Agreeing with her, Dr Mahesh Gowda, psychiatrist and founder of Spandana, said, "Decriminalization of suicide is one of the most debatable issues. Though the objective was to bail out survivors from criminal interrogation and psychological trauma during trial, it has, sadly, deprived them of psychiatric help too. Suicides should not be seen as an alternative to get justice, as we now see in the recent suicide attempts by government officers. The glorification of suicide will only lead to a rise in the number of such attempts. There should be a deterrent, and not spur suicides," says Dr Gowda, who is also president of the Indian Psychiatric Society, Karnataka chapter.
Dr Gowda said he sees a minimum of 10 cases of suicide survivors every month.
Help in Victoria Hospital
The scene is not the same in the government-run Victoria Hospital's burns ward, which gets a large number of suicide attempt cases. "Post decriminalization of suicides, there is no penalty clause. But we consider each such case a medico-legal case. In-house psychiatrists and women activists from NGOs constantly counsel the survivors. Of 180-200 burns cases we see every month, over 60% are suicide attempts. Cases are booked as they are usually linked to domestic violence or other such matters," says Dr Ramesha KT, HoD of the burns ward.

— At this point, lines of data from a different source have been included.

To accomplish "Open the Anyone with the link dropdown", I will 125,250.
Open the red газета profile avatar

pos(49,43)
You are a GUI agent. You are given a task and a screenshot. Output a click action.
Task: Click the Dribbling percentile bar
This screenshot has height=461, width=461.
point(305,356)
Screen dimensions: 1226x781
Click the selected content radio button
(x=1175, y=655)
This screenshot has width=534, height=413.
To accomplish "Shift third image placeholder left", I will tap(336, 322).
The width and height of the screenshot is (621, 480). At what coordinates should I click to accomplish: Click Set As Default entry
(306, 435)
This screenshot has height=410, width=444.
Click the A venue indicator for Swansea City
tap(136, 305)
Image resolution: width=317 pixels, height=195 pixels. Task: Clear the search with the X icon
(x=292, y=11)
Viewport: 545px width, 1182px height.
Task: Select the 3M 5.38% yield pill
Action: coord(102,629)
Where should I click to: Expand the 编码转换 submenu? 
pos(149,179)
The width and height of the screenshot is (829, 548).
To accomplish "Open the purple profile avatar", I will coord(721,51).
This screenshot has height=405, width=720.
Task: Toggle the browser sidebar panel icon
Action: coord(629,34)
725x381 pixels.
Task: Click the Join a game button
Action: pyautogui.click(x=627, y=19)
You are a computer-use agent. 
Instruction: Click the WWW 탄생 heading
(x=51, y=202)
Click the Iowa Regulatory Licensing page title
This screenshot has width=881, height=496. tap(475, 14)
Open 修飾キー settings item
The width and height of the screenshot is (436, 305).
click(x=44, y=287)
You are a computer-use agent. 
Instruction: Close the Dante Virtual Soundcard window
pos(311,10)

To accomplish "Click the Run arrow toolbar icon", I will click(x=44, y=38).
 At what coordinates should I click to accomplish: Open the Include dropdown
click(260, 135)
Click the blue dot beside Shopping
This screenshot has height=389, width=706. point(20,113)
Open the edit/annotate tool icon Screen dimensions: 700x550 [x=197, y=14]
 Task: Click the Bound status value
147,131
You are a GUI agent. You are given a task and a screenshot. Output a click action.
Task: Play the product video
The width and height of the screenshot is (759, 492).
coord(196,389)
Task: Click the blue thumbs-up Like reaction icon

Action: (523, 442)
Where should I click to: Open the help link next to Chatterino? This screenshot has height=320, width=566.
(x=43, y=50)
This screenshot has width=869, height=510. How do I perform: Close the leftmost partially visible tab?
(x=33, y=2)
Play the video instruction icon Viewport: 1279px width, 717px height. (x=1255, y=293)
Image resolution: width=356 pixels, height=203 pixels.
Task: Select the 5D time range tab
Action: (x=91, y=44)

Family needs counselling too
A suicide attempt is a culmination of many aspects, and hence counselling is a must not just for the suicide survivor but also for the entire family, points out Dr Bhupendra Chaudhry, consultant psychiatrist at Manipal Hospitals."When such cases come in, we ensure the patient and family meet up with a psychiatrist. Most of the corporate hospitals practise this. Suicide attempts are not singular, survivors try more than once to end life with the same helplessness and manipulation. Unless they are treated at the right time, such cases will only increase," he says.